Low power radios are in high demand for use in Internet of Things (IoT) devices, where there is a need for small, efficient, and low powered radios for wireless data communications. This book is part of Springer’s “Analog Circuits and Signal Processing” series, which publishes “research on the design and applications of analog integrated circuits and signal processing circuits and systems.” Rahman and Harjani detail their design for radios complying with the IEEE 802.15.6 standard for IoT applications. In particular, they focus on applications for radios in medical devices and sensors used in and around the human body, generally referred to as wireless body area networks (WBANs).
The first chapter introduces the characteristics required for low power radio transceivers used for wireless communications between WBAN devices and IoT devices in general, and also introduces the general organization of the rest of the book. Chapter 2 introduces the authors’ IEEE 802.15.6 compliant transmitter for WBAN applications. Rahman and Harjani provide an overview of their transmitter’s design and specifications. Discussion covers differential quadrature phase shift keying (DQPSK) modulation, a class AB power amplifier, and other techniques used to deliver a robust, high efficiency, and very low power consumption transmitter for WBAN applications. Not simply an academic proposal, however, performance test measurements for the prototype of the transmitter are provided, well supported with diagrams and illustrations.

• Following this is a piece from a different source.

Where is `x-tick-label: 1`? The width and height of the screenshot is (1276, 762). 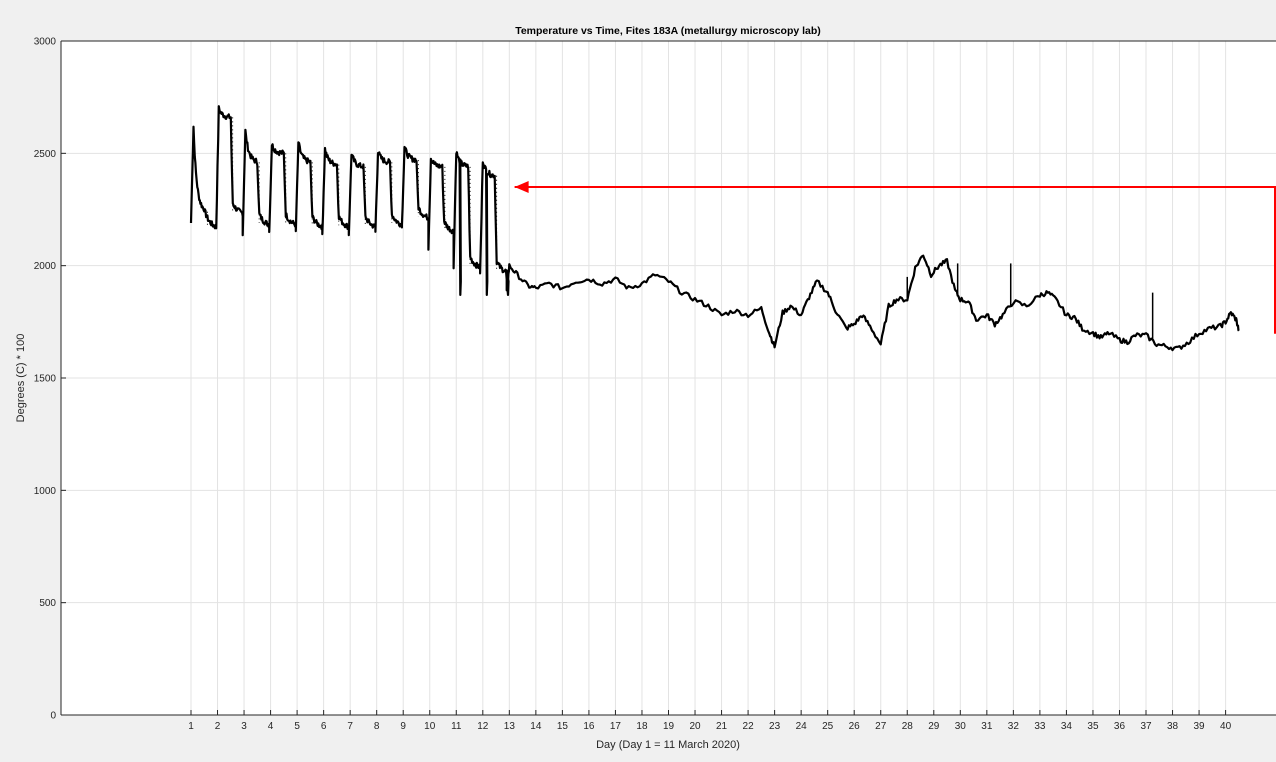
x-tick-label: 1 is located at coordinates (191, 726).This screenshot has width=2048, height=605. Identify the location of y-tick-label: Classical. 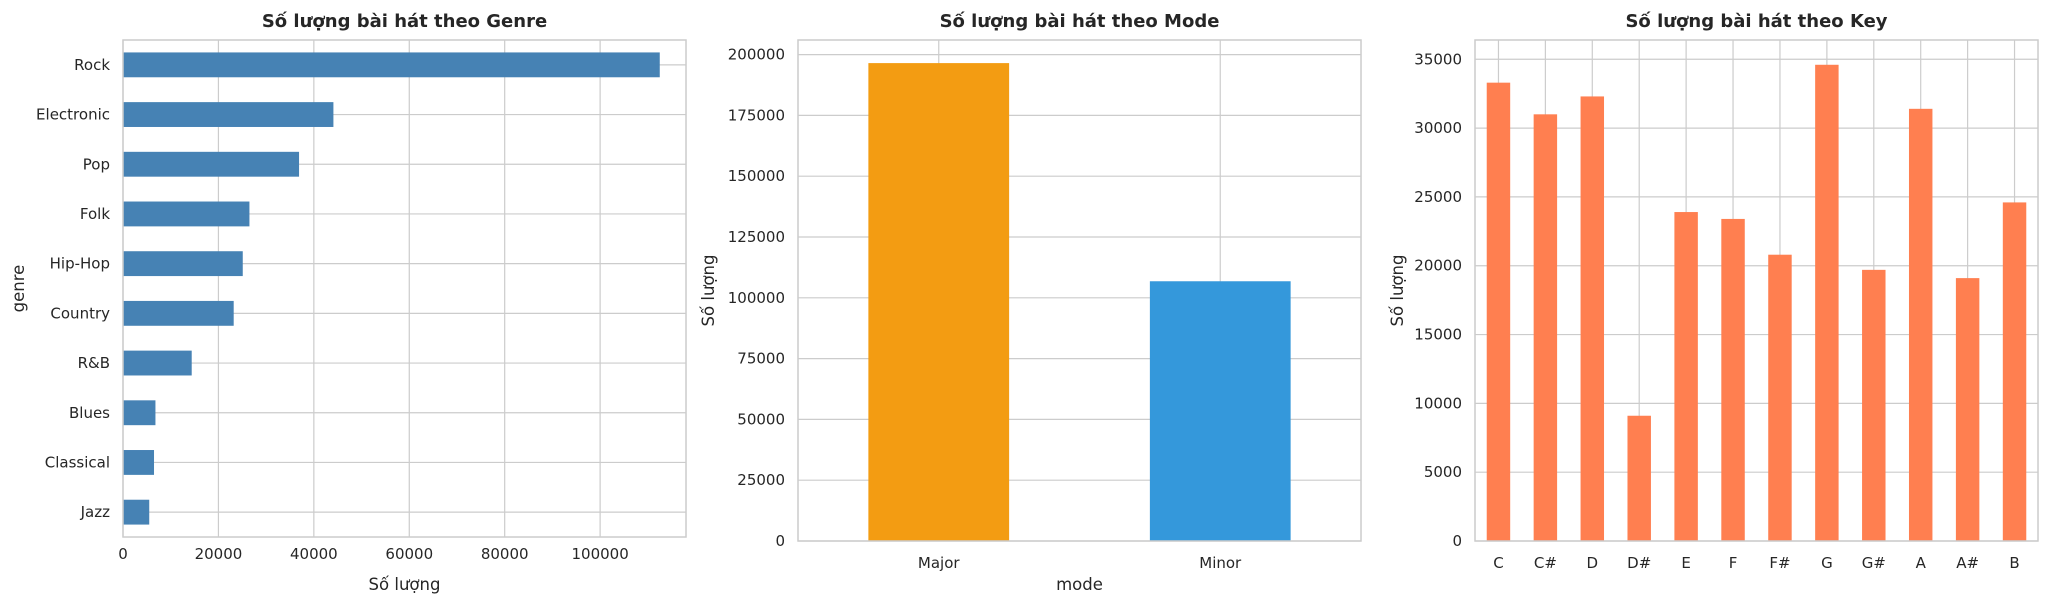
(78, 462).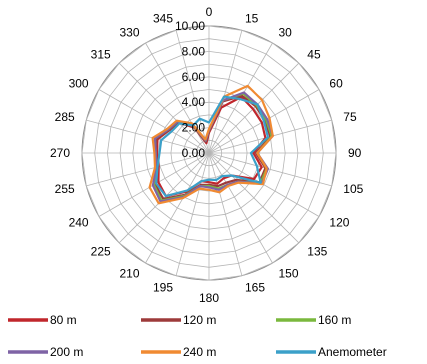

Chapter 3 describes the design of the RF mixer frontend for a receiver that uses frequency translated mutual noise cancelling (FTMNC). The system design and specifications are described, with particular detail on the noise cancellation techniques employed in the receiver. Again, performance test measurements for the prototype are presented and discussed. Chapter 4 describes the low noise amplifier (LNA) design for the receiver frontend. The design uses “dual-path noise and nonlinearity cancellation for [better] noise performance,” improving the receiver’s figure of merit (FOM) over current state-of-the-art designs as well as reducing power requirements. Theoretical analysis, as well as actual test results from the prototype, are presented and discussed. Chapter 5 combines the components into a functioning radio transceiver for low power IoT applications. A system overview is described, fabrication techniques discussed, and the test result measurements from the prototype are presented.
The last chapter concludes with a summary of the sub-harmonic injection locking (SHIL) techniques, details of the phase locked loop running at very low frequency and other techniques used to reduce transmitter power consumption, along with the noise cancelling techniques used in the receiver to deliver a radio that is ideal for the needs of IoT wireless data communications.
Each chapter is well supported by clear and relevant diagrams and illustrations, there is a detailed table of contents and good index, and each chapter concludes with detailed references. The authors describe a radio transceiver that seems to be ideal for IoT applications. Rather than simply an academic exercise, the authors present test results from measurements conducted on prototype devices that provide supporting evidence for their claims. As IoT devices proliferate in our world, simple data communications radios with very low power requirements, such as the one developed by the authors, are becoming a necessity.